» Work to complete
Could you repeat these lines of the listing exactly, starting at the line containing "Image resolution: width=1600 pixels, height=900 pixels. At" and ending at the line containing "Click the Męski"?
┌──
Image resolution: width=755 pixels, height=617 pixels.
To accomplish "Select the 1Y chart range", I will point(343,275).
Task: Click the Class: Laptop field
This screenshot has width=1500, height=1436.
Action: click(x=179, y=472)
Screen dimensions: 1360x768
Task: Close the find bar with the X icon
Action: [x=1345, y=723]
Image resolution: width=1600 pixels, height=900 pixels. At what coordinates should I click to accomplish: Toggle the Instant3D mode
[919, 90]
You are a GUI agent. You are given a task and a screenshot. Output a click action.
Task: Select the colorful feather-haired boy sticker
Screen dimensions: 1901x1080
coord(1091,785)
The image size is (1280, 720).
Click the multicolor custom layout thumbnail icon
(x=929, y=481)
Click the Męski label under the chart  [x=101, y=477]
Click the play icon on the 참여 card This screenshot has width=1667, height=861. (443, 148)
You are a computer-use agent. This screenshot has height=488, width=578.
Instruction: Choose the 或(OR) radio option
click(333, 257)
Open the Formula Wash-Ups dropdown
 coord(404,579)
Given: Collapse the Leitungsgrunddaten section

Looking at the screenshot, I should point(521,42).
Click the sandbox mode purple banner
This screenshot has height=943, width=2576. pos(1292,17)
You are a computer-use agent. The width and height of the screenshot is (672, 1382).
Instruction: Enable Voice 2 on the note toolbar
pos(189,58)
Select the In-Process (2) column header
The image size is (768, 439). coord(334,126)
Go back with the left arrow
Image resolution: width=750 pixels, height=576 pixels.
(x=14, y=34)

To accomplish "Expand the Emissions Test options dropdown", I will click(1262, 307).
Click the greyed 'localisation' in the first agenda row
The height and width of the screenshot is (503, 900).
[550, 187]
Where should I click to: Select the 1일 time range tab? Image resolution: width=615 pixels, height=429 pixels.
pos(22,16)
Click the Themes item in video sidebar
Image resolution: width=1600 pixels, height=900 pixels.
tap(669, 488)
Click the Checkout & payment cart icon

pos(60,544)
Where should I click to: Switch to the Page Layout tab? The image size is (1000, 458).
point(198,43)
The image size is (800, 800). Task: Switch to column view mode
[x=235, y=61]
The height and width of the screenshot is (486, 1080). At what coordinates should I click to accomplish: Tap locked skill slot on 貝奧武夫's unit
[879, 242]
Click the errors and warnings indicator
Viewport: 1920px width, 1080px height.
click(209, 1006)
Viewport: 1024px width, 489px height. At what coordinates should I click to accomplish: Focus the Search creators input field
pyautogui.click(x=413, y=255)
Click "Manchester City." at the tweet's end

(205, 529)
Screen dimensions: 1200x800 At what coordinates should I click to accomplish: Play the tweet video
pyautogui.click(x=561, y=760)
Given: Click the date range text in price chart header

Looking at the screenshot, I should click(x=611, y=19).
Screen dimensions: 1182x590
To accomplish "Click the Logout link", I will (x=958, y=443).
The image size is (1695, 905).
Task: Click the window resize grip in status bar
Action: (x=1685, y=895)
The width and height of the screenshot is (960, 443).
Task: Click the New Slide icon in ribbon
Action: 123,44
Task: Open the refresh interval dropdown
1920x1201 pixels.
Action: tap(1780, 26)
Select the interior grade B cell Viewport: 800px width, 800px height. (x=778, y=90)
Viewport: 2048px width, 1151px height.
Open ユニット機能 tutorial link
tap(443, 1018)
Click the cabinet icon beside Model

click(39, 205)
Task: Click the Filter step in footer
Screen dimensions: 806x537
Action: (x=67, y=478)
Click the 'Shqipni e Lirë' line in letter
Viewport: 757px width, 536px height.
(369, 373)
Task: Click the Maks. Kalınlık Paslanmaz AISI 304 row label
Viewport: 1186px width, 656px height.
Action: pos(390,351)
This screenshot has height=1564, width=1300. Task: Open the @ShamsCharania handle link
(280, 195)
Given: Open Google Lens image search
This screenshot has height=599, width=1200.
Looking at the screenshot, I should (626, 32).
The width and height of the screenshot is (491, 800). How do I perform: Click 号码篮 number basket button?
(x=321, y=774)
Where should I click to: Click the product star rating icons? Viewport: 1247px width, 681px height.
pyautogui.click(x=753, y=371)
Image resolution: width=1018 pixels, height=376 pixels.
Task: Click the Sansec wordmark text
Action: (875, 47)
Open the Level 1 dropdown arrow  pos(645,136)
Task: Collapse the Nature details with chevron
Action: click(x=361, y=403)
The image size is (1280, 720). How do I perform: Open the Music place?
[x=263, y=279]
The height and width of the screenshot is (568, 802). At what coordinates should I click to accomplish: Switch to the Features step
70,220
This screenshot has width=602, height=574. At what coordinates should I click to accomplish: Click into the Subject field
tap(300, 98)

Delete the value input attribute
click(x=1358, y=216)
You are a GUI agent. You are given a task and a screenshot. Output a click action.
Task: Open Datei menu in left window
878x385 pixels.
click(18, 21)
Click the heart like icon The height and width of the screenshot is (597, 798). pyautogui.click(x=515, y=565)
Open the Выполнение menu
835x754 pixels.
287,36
└──
» Reply
Image resolution: width=1600 pixels, height=900 pixels. At what coordinates should I click to accomplish: Toggle the Instant3D mode
[919, 90]
You are a GUI agent. You are given a task and a screenshot. Output a click action.
Task: Select the colorful feather-haired boy sticker
Screen dimensions: 1901x1080
coord(1091,785)
The image size is (1280, 720).
Click the multicolor custom layout thumbnail icon
(x=929, y=481)
Click the Męski label under the chart  [x=101, y=477]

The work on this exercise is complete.